» Assignment
Using the listing below, print exactly everything from the line with "Screen dimensions: 947x1288" down to the line with "Open Unite America", both included, and nothing more.

» Data for the task
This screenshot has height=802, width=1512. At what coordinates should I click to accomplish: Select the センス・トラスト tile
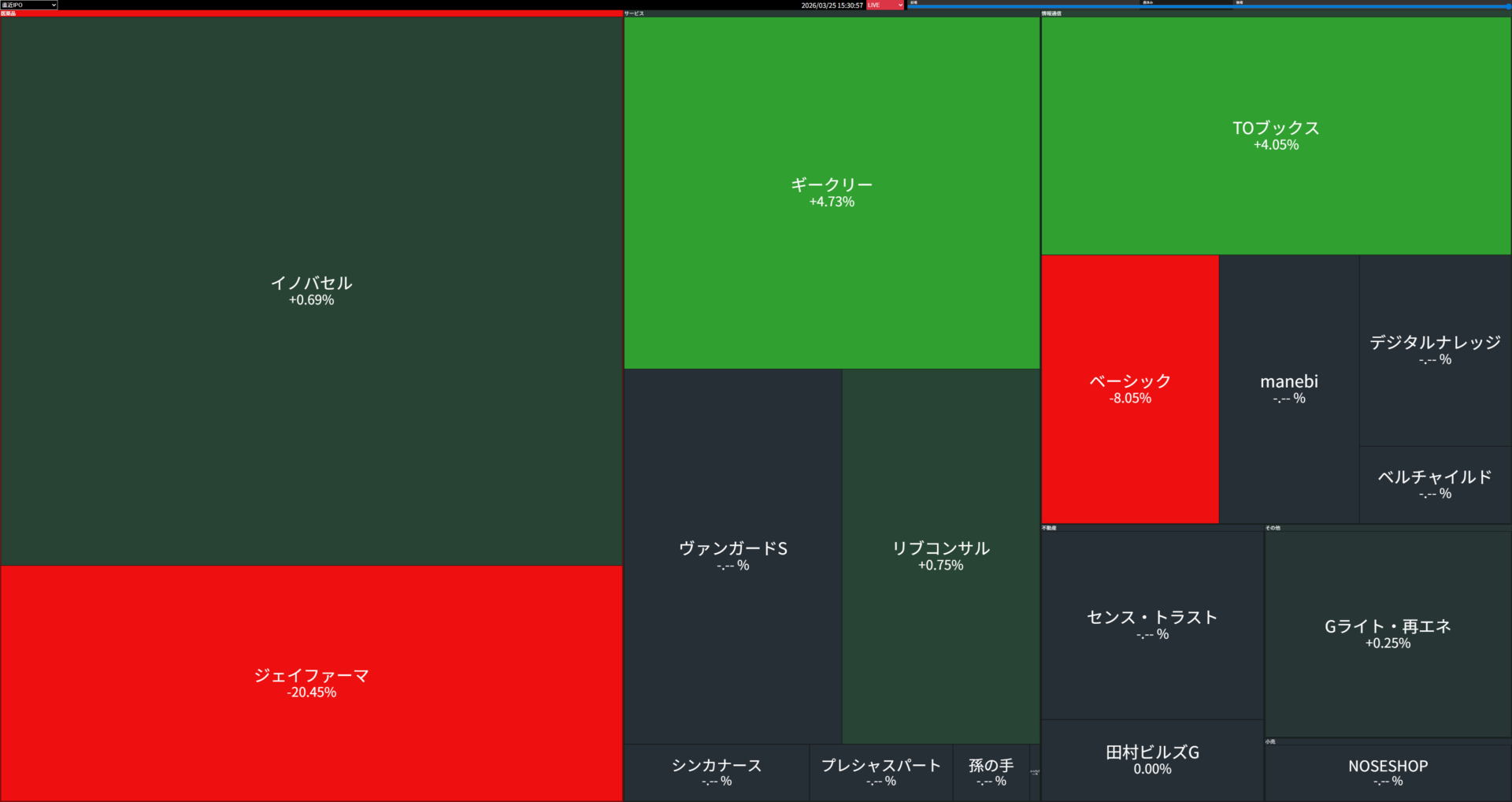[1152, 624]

--

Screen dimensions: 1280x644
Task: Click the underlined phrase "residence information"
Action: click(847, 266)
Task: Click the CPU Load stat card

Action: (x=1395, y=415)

==

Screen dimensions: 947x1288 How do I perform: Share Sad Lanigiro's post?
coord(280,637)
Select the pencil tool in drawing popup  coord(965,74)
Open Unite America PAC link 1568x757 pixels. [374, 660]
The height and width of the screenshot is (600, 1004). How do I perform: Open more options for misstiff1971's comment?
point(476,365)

» Exercise response
Screen dimensions: 947x1288 How do I perform: Share Sad Lanigiro's post?
coord(280,637)
Select the pencil tool in drawing popup  coord(965,74)
Open Unite America PAC link 1568x757 pixels. [374, 660]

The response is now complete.